Segment Start: DATA TO USE
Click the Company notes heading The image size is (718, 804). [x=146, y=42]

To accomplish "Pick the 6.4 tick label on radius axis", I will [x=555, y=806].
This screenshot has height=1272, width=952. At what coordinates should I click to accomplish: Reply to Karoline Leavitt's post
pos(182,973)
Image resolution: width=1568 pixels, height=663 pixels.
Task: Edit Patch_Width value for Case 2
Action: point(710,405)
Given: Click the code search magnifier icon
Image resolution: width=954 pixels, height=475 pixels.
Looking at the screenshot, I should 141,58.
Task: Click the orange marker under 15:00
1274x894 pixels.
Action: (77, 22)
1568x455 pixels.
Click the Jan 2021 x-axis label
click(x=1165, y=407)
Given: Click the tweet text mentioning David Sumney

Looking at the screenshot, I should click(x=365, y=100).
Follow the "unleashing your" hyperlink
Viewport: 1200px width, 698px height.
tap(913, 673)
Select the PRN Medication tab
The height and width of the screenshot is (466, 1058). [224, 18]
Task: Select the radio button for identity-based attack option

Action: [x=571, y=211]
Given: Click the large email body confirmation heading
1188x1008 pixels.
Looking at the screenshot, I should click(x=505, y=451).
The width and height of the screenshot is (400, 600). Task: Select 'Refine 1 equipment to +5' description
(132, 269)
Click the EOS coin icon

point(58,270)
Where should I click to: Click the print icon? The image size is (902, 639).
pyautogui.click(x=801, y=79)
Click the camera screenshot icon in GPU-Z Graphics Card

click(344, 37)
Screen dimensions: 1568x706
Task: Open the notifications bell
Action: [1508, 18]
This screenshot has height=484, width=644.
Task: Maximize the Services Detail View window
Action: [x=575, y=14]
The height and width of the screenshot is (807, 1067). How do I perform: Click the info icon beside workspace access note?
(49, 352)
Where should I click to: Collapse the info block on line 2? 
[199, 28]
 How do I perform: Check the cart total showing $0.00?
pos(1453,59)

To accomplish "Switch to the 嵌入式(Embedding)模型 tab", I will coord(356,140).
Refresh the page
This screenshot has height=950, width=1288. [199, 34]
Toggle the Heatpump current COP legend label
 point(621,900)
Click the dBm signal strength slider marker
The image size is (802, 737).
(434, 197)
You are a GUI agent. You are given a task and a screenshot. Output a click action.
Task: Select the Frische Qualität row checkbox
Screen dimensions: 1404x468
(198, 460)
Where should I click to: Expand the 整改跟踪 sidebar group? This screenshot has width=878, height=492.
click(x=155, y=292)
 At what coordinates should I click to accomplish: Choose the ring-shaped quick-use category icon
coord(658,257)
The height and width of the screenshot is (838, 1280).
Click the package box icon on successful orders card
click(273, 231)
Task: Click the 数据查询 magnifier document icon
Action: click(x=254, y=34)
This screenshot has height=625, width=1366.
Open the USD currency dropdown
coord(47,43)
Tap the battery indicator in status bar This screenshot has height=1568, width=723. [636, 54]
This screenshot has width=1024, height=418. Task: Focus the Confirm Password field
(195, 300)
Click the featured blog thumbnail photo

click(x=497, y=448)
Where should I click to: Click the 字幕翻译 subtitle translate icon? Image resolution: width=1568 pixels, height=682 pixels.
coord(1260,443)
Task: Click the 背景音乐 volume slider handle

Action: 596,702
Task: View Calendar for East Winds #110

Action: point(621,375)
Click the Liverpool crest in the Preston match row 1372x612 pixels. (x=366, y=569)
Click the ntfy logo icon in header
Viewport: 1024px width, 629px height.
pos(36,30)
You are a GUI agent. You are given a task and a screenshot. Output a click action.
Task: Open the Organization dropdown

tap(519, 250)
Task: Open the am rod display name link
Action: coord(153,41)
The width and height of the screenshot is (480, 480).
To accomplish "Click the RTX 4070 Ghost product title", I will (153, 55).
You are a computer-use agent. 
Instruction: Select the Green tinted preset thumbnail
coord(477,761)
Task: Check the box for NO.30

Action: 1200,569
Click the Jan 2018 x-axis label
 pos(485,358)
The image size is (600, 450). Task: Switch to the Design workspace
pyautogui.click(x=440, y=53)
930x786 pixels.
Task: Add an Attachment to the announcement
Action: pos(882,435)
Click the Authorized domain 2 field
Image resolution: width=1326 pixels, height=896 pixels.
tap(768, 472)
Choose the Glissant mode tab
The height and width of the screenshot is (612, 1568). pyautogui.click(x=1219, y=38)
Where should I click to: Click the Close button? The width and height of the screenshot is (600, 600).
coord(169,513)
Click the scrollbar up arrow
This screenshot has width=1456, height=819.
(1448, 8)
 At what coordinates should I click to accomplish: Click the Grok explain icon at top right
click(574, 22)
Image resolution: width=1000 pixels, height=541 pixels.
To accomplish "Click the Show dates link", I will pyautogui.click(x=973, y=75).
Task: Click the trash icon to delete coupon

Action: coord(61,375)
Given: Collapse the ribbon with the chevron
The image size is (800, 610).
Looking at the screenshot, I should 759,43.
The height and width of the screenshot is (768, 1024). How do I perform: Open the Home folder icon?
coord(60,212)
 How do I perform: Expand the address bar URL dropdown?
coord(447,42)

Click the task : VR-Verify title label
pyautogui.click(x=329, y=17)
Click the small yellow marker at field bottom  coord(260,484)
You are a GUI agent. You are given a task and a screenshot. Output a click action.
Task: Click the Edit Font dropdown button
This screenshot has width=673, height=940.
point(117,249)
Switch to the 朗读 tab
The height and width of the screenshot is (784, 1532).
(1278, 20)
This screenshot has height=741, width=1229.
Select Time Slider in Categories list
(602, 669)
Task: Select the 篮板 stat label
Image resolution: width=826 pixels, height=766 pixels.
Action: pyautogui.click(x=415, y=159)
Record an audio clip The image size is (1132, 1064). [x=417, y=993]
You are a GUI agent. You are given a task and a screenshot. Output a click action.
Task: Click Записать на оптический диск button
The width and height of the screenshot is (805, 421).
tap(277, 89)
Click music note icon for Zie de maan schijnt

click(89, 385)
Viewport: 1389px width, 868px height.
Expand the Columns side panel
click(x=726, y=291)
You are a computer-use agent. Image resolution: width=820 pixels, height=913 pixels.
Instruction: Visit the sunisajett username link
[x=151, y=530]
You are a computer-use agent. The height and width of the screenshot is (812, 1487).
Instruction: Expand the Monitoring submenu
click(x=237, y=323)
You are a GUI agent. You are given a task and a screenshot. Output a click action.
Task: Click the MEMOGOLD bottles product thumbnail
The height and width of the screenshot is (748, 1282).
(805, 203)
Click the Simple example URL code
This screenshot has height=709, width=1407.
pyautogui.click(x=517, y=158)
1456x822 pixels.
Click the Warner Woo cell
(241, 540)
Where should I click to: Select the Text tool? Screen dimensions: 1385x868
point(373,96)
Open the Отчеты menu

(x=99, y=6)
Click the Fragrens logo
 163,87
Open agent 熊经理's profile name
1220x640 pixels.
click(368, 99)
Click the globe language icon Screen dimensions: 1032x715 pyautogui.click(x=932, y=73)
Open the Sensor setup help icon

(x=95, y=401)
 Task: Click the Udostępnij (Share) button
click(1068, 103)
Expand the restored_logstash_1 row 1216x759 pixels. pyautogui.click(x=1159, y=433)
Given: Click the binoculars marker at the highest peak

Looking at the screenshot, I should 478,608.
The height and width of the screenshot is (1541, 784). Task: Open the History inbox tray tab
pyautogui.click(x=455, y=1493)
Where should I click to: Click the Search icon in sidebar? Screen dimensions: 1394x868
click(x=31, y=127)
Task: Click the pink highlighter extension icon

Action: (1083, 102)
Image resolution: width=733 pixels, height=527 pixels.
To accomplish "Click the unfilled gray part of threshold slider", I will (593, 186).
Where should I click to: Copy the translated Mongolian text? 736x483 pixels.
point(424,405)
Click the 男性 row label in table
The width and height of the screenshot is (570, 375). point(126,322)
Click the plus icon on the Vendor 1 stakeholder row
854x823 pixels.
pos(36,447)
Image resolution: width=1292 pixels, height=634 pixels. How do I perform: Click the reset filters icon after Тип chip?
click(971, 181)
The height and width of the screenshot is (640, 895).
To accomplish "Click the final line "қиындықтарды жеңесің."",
Segment End: DATA TO USE
◆ PROMPT: Beginning with the very first line of the material, please return exactly each line down to and including the one with "Task: Click the orange marker under 15:00".

◆ SOLUTION TO THIS EXERCISE:
Click the Company notes heading The image size is (718, 804). [x=146, y=42]

To accomplish "Pick the 6.4 tick label on radius axis", I will [x=555, y=806].
This screenshot has height=1272, width=952. At what coordinates should I click to accomplish: Reply to Karoline Leavitt's post
pos(182,973)
Image resolution: width=1568 pixels, height=663 pixels.
Task: Edit Patch_Width value for Case 2
Action: point(710,405)
Given: Click the code search magnifier icon
Image resolution: width=954 pixels, height=475 pixels.
Looking at the screenshot, I should 141,58.
Task: Click the orange marker under 15:00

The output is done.